WRITTEN REQUEST A:
Answer the following questions using the passage on tagging:
(i) Which tag does the auto-tagger produce alongside "boots"?
(ii) In the dragon illustration, which extra term might one be tempted to add for the eastern dragon?
(iii) What is the "#1 frustrating answer from all lawyers across the world"?
----- SOURCE PASSAGE
This may be especially important if you are using the auto-tagging system rather than captioning manually. Aside from the obvious contradictory tags, the auto-tagger also likes to double up on some things. You may get things like “black footwear” along with “boots”—best practice is to consolidate that. Doubled tags also double down on making the ai focus on a detail, which may be what you want…or it may not. Leaving it there also creates complications this for negative prompts and otherwise trying to change things on the prompt side.

(Here’s an example from where I learned this the hard way: If you are trying to make a dragon lora that can do both eastern and western dragons, don’t include multiple possible terms for eastern dragon in the tags. You may be tempted to include “chinese dragon” too, just in case that’s what a user of the lora might think to type instead. But! In essence what you have done, is forced the ai to pay extra attention to the eastern dragon’s appearance, making it much more likely the lora will generate the eastern dragon even when you ask for the western one instead. It also means you need more than one tag for the negative prompt now if you want to counteract that effect. Maybe you want that baked in stubbornness from the ai, but odds are you don’t.)

5) Consider what not to tag and edit some more if needed

I think there is a lot of disparate advice across the internet regarding what not to tag. I wish I could give a clear answer here, even. Unfortunately, you get the #1 frustrating answer from all lawyers across the world—“it depends!” Like the above example regarding consolidating duplicate tagged ideas, this is a bit of a tight rope to walk as far as directing the AI‘s attention.
----------
WRITTEN REQUEST B: Copy the entries verbatim, starting at the line containing "Output the [x, y]" and continuing through the end of the entries.
----- RECORDS FOR THIS EXERCISE
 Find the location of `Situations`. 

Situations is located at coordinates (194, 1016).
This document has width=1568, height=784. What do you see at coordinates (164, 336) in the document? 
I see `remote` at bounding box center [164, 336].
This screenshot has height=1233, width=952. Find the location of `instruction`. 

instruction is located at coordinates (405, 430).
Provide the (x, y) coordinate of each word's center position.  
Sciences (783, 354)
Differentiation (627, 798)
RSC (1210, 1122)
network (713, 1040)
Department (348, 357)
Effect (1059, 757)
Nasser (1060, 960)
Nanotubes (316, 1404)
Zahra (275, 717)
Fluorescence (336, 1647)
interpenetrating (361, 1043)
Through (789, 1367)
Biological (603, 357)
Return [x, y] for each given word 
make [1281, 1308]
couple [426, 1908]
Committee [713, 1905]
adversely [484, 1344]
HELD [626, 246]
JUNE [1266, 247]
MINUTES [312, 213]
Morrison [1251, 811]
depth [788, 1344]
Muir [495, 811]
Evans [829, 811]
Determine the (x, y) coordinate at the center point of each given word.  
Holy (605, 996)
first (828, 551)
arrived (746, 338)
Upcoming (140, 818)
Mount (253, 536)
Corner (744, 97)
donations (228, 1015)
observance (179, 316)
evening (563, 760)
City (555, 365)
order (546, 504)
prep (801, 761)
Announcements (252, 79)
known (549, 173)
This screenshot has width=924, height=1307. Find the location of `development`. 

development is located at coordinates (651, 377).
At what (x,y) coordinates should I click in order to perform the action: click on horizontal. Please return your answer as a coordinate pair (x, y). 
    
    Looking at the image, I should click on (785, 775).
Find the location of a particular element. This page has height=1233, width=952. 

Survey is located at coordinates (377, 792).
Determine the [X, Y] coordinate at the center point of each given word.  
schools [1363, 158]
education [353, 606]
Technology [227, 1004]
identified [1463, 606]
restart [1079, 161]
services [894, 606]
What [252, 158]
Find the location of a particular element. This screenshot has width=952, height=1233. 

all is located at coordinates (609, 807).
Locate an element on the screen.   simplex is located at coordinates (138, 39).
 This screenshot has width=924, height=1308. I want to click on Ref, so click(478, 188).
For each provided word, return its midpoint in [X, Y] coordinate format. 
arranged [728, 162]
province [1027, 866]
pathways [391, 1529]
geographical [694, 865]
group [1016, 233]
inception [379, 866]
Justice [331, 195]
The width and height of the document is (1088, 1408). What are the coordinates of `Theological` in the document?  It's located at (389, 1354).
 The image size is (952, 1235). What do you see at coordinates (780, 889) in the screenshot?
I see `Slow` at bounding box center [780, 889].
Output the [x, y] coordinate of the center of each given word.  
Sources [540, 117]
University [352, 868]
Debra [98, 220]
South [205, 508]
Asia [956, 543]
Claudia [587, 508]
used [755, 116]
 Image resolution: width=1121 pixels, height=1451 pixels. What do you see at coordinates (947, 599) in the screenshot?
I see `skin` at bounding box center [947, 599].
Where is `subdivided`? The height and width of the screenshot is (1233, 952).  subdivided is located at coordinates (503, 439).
----------
TASK OUTPUT A:
(i) "black footwear"
(ii) "chinese dragon"
(iii) "it depends!"

TASK OUTPUT B:
Output the [x, y] coordinate of the center of each given word.  
Sources [540, 117]
University [352, 868]
Debra [98, 220]
South [205, 508]
Asia [956, 543]
Claudia [587, 508]
used [755, 116]
 Image resolution: width=1121 pixels, height=1451 pixels. What do you see at coordinates (947, 599) in the screenshot?
I see `skin` at bounding box center [947, 599].
Where is `subdivided`? The height and width of the screenshot is (1233, 952).  subdivided is located at coordinates (503, 439).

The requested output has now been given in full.